Bugulina turbinata

Scientific classification
- Kingdom: Animalia
- Phylum: Bryozoa
- Class: Gymnolaemata
- Order: Cheilostomatida
- Family: Bugulidae
- Genus: Bugulina
- Species: B. turbinata
- Binomial name: Bugulina turbinata (Alder, 1857)
- Synonyms: Bugula turbinata Alder, 1857;

= Bugulina turbinata =

- Genus: Bugulina
- Species: turbinata
- Authority: (Alder, 1857)
- Synonyms: Bugula turbinata Alder, 1857

Marine invertebrate

Bugulina turbinata is a species of bryozoan belonging to the family Bugulidae. It is found in shallow water in the northeastern Atlantic Ocean and the Mediterranean Sea.

==Description==
Bugulina turbinata is a colonial bryozoan that forms small bushy clumps, up to 6 cm in height. These are orange or pale brown, and are attached to a hard substrate by an extension of the rhizoids at the base. Each frond has branchlets growing out in a spiral arrangement, each with two rows, widening to three to four rows, of zooids. The individual zooids are rectangular, about 0.5 by 0.2 mm, with a short spine at each upper corner.

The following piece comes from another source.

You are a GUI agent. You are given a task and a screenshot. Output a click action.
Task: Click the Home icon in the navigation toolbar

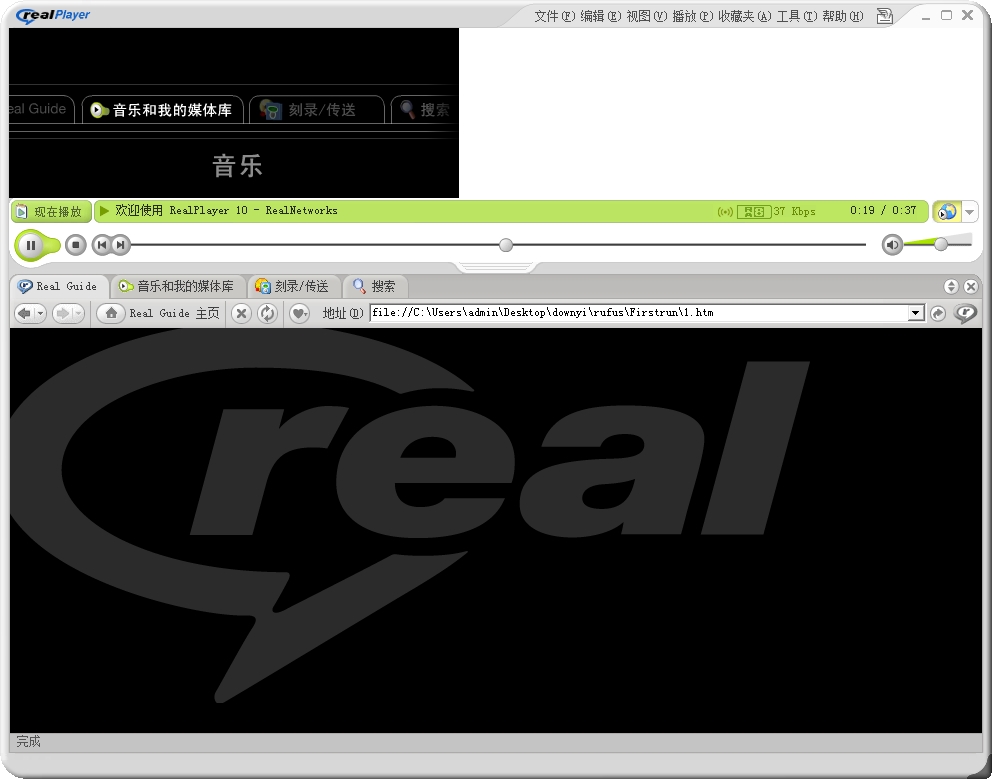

The lophophore consists of thirteen tentacles and the avicularia is rounded and projects like a bird's head with a hooked beak, just below the spines. The conspicuous brood chambers are globular, and during the summer, yellow embryos can be seen developing inside.

==Ecology==
Developing embryos of Bugulina turbinata are retained within a brood chamber, and the larvae are only free-swimming for a short period of less than 36 hours. This means that dispersal potential is limited; in a research study, no new colonies of Bugulina turbinata developed on settlement plates in suitable habitat despite there being colonies of the bryozoan on bedrock nearby. Bugulina turbinata is one of the species that form a bryozoan "turf", along with Bicellariella ciliata and Bugulina flabellata, on steep or vertical, moderately wave-exposed rock, round the coasts of Britain just below the littoral zone; this habitat tends to be dominated by aggregations of the jewel anemone Corynactis viridis and the cup coral Caryophyllia smithii.